• [EXTRACTED DATA]

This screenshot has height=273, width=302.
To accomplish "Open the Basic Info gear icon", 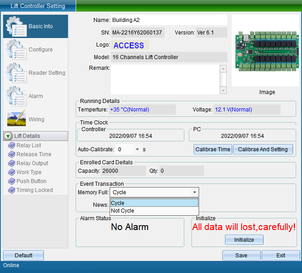I will click(x=16, y=27).
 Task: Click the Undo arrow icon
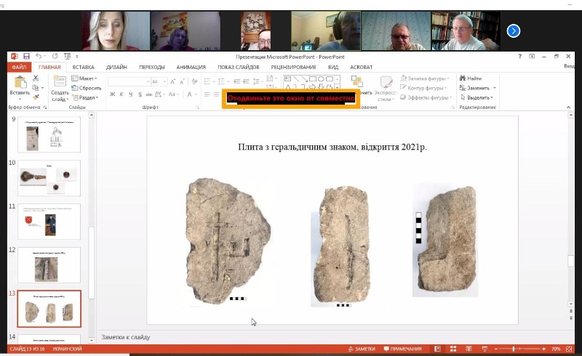[39, 56]
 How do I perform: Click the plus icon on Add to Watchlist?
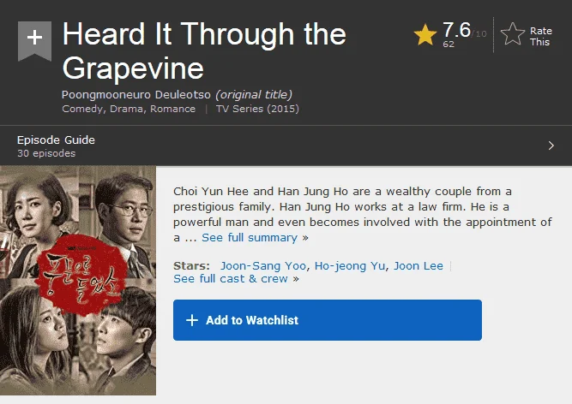(x=192, y=320)
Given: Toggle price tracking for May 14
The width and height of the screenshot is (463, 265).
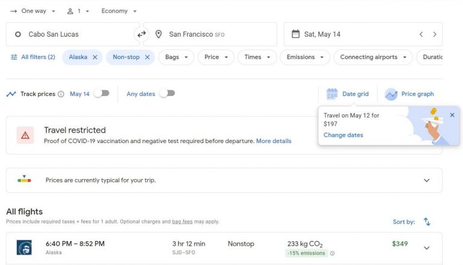Looking at the screenshot, I should click(x=101, y=94).
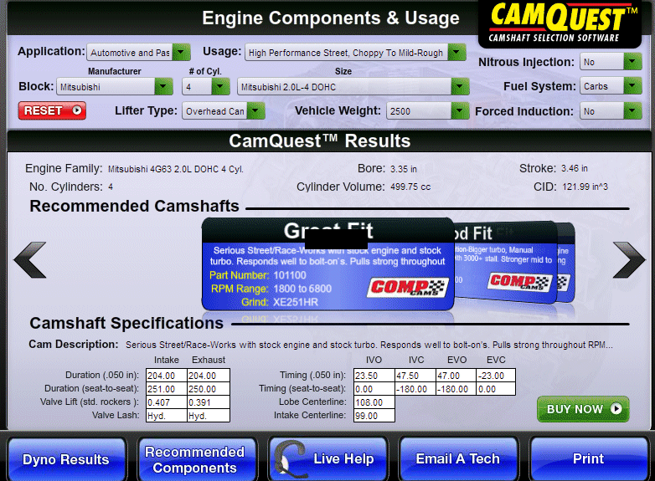Change the number of cylinders dropdown

click(206, 86)
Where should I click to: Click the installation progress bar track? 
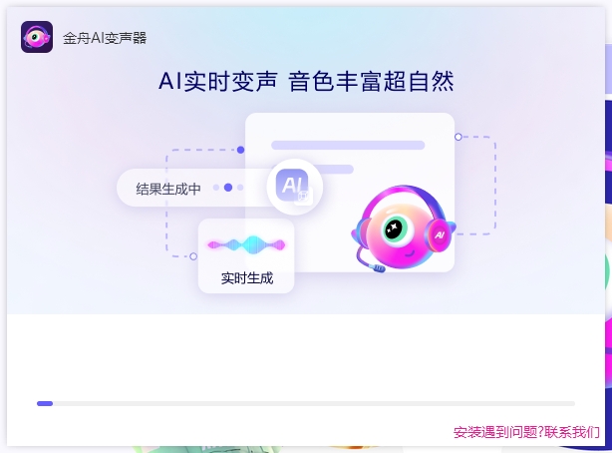(x=306, y=403)
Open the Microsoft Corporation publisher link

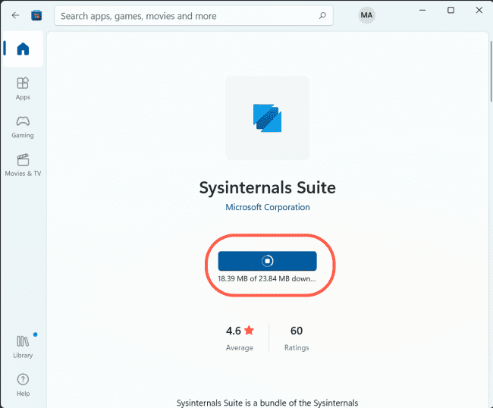(x=268, y=207)
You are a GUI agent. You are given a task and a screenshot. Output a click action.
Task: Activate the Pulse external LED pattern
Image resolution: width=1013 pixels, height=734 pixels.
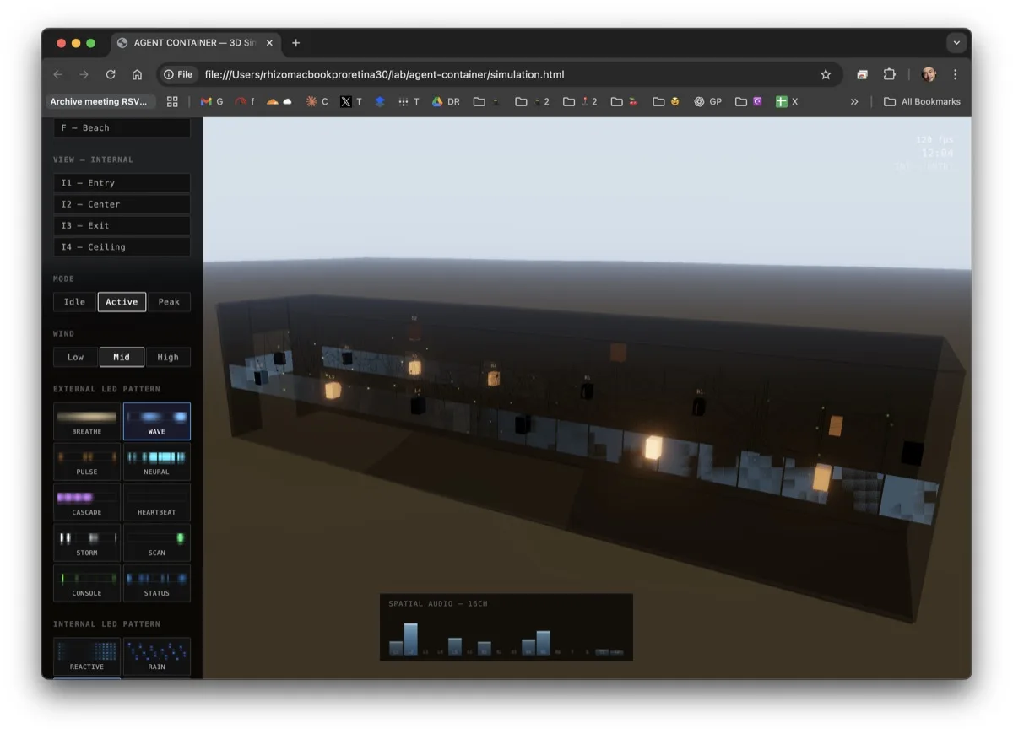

• [GIVEN EXERCISE] Rewrite the stretch from the line containing "Open the Microsoft Corporation publisher link" through the end of the items, swapping "Pulse" for "Strobe" and leaving everything else unchanged. Omit the pictures from your output.

• [SOLUTION BELOW]
Open the Microsoft Corporation publisher link

(x=268, y=207)
You are a GUI agent. You are given a task and a screenshot. Output a click action.
Task: Activate the Strobe external LED pattern
Image resolution: width=1013 pixels, height=734 pixels.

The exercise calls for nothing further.